The banking industry is likely to shift its focus to non-interest income to mitigate a revenue decline resulting from a drop in lending rates.
A report released on Friday by Sterling Capital further says commercial banks could retire expensive fixed deposits held mostly by corporates in order to reduce interest expenses.
Following the January 14 reduction of the Kenya Bankers Reference Rate (KBRR) to 8.54 per cent from 9.13 per cent, commercial banks that are highly dependent on lending to business for their income are set to experience reduced interest income, says Kenya’s Sector Outlook 2015.
AT THE FOREFRONT
“To curb this, we should anticipate commercial banks to increase their focus on non-funded income, with agency banking being at the forefront. We also are likely to see most banks retiring expensive fixed deposits in a bid to cut back on interest expenses,” the report says.
The Central Bank of Kenya (CBK) and the Kenya Bankers Association (KBA) introduced the KBRR in July 2014 as a reference rate for banks to use in pricing their loans.
This was expected to bring transparency to the loans market and increase competition, leading to a decline in lending rates.
The annual percentage rate (APR), which calculates the total cost of credit in order to bring transparency to the loans market, was introduced alongside the KBRR.
The APR constitutes the bank interest rate based on the KBRR, in addition to the premium. Other costs like legal fees, insurance, valuation and government levies are factored in.
Analysts have predicted that the gradual decline in lending rates would see the earnings of banks whose portfolios are not well diversified but which are highly reliant on lending, decline going forward.
According to January 19 report by ratings agency Moody’s, corporate-oriented banks like NIC and CFC Stanbic could be the hardest hit because “corporate loans and deposits are highly competitive and price sensitive, and banks typically charge a very tight premium over the KBRR. For these banks, we expect a rapid and sharp decline in net interest margins”.

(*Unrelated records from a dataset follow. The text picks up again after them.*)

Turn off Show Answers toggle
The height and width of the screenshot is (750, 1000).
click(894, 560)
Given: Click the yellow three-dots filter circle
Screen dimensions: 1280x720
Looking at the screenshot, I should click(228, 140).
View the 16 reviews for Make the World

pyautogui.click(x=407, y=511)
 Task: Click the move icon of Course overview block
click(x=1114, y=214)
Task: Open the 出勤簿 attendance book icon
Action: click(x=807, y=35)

Conversely, retail-focused banks like Co-operative, Equity, Kenya Commercial Bank (KCB) and Barclays have greater latitude to delay their response and make lower adjustments to pricing by charging higher premiums.

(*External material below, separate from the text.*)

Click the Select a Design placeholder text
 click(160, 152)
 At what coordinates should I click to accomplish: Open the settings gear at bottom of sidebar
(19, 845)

“Their profitability is, therefore, likely to be less affected,” Moody’s investor report says.
Banks like KCB, Equity and Co-operative, for instance, generate 40 per cent of their non-interest income, therefore they are not lopsidedly reliant on interest income. Much of the non-funded income is accrued from agency banking and forex trading.

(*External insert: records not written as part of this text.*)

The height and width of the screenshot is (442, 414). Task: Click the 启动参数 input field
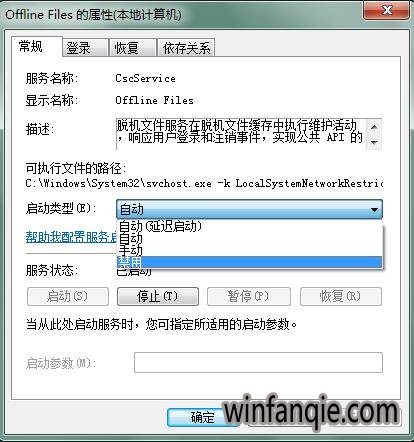[258, 363]
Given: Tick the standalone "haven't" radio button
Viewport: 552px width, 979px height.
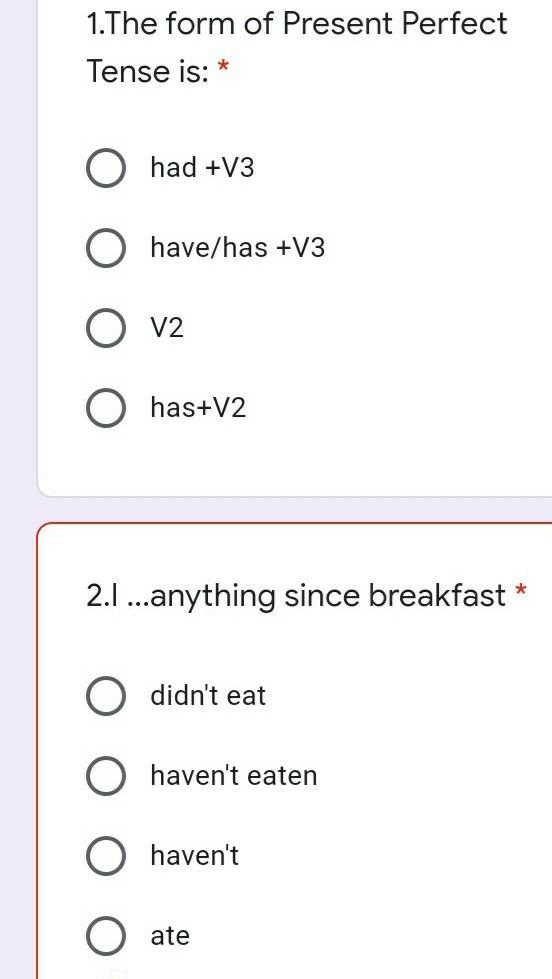Looking at the screenshot, I should tap(106, 855).
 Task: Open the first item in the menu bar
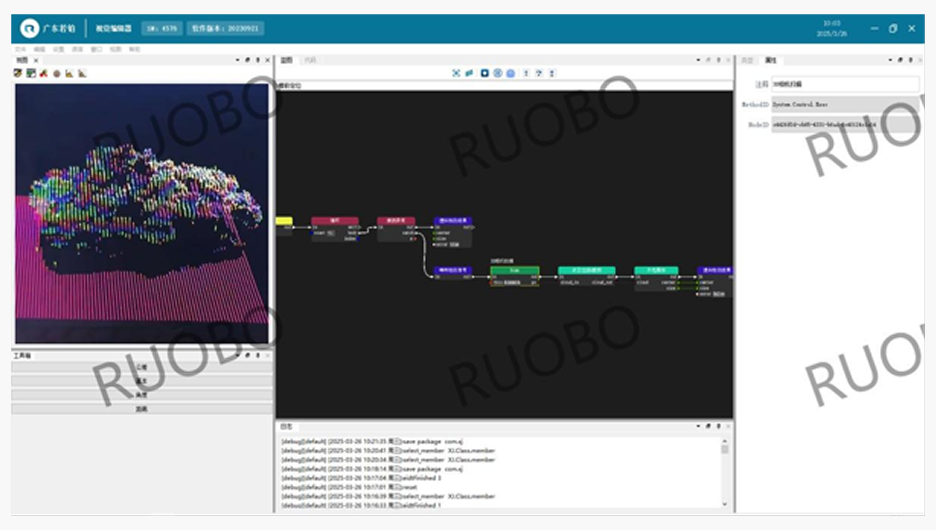tap(20, 48)
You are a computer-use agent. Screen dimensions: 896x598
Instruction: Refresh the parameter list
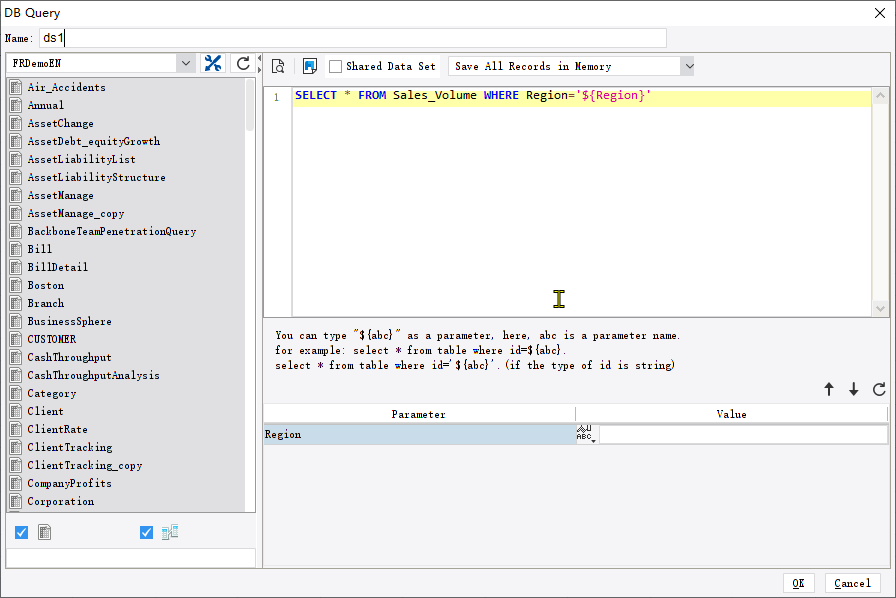(x=877, y=389)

CFC Stanbic, on the other hand, generates 50 per cent of its proceeds from non-interest income, which is primarily derived from forex trading.
“We expect the mentioned banks to continue recording similar growth numbers as the historical growth recorded,” Parshv Shah, an analyst at Afrika Investment Bank, notes.
The sector is, however, expected to grow strongly on the back of improved credit uptake in sectors like construction, mining and housing. The relatively lower KBRR is also expected to attract more lending.
By the third quarter of 2014, banking sector loans and advances stood at Sh1.9 trillion. Deposits were at Sh2.15 trillion.
Widening of distribution networks away from brick and mortar to agency banking and through technology like mobile phones has helped boost deposits and diversify revenue streams.
GROWTH IN LOAN AND DEPOSITS
This is in addition to regional expansion by a number of local banks, a phenomenon that has seen growth in loans and deposits.
“Product development through partnerships with retail supermarkets, telecom providers and the bancassurance model has also pushed the growth of non-funded income. We expect this to develop further with the rise of cashless payment systems across the country,” Sterling Capital analysts say.
In a highly competitive environment, local banks have resorted to a raft of cost cutting measures, including laying off workers they deem redundant, deploying technology and use of agencies in deposit mobilisation and in making a number of transactions in a bid to maintain their growth momentum.
They are also increasingly targeting new clients in the retail and small and medium enterprise (SME) market to sustain momentum on loan growth.